(Dataset entries)

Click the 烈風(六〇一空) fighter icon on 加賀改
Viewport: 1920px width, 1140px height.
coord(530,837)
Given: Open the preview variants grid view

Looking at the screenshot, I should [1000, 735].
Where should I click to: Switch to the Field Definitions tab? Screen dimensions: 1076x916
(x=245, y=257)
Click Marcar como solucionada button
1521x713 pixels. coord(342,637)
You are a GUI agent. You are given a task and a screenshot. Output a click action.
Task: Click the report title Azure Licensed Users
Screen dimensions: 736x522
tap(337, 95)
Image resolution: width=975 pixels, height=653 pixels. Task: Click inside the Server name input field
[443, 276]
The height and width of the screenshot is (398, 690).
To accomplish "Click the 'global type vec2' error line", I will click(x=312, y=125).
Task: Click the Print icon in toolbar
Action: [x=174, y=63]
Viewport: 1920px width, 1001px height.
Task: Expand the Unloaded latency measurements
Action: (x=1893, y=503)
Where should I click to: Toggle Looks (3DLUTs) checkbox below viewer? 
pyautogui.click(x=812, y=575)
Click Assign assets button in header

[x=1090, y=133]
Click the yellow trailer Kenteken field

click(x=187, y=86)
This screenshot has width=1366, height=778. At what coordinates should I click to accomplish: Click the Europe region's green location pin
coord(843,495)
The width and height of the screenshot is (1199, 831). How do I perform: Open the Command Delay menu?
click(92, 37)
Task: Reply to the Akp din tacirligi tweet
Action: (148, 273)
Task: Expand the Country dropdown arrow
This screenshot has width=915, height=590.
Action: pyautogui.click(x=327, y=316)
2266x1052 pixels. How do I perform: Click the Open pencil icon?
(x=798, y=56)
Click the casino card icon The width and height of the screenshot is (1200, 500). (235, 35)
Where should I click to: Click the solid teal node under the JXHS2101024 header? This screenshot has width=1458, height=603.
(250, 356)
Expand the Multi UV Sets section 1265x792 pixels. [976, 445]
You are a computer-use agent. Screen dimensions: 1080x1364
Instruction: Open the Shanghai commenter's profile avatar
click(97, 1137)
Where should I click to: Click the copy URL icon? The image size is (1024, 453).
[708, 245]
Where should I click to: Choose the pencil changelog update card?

REQUIRED WORK:
All of the records above must be reproduced exactly.

FINAL ANSWER:
Click the 烈風(六〇一空) fighter icon on 加賀改
Viewport: 1920px width, 1140px height.
coord(530,837)
Given: Open the preview variants grid view

Looking at the screenshot, I should [1000, 735].
Where should I click to: Switch to the Field Definitions tab? Screen dimensions: 1076x916
(x=245, y=257)
Click Marcar como solucionada button
1521x713 pixels. coord(342,637)
You are a GUI agent. You are given a task and a screenshot. Output a click action.
Task: Click the report title Azure Licensed Users
Screen dimensions: 736x522
tap(337, 95)
Image resolution: width=975 pixels, height=653 pixels. Task: Click inside the Server name input field
[443, 276]
The height and width of the screenshot is (398, 690).
To accomplish "Click the 'global type vec2' error line", I will click(x=312, y=125).
Task: Click the Print icon in toolbar
Action: [x=174, y=63]
Viewport: 1920px width, 1001px height.
Task: Expand the Unloaded latency measurements
Action: (x=1893, y=503)
Where should I click to: Toggle Looks (3DLUTs) checkbox below viewer? 
pyautogui.click(x=812, y=575)
Click Assign assets button in header

[x=1090, y=133]
Click the yellow trailer Kenteken field

click(x=187, y=86)
This screenshot has width=1366, height=778. At what coordinates should I click to accomplish: Click the Europe region's green location pin
coord(843,495)
The width and height of the screenshot is (1199, 831). How do I perform: Open the Command Delay menu?
click(92, 37)
Task: Reply to the Akp din tacirligi tweet
Action: (148, 273)
Task: Expand the Country dropdown arrow
This screenshot has width=915, height=590.
Action: pyautogui.click(x=327, y=316)
2266x1052 pixels. How do I perform: Click the Open pencil icon?
(x=798, y=56)
Click the casino card icon The width and height of the screenshot is (1200, 500). (235, 35)
Where should I click to: Click the solid teal node under the JXHS2101024 header? This screenshot has width=1458, height=603.
(250, 356)
Expand the Multi UV Sets section 1265x792 pixels. [976, 445]
You are a computer-use agent. Screen dimensions: 1080x1364
Instruction: Open the Shanghai commenter's profile avatar
click(97, 1137)
Where should I click to: Click the copy URL icon? The image size is (1024, 453).
[708, 245]
Where should I click to: Choose the pencil changelog update card?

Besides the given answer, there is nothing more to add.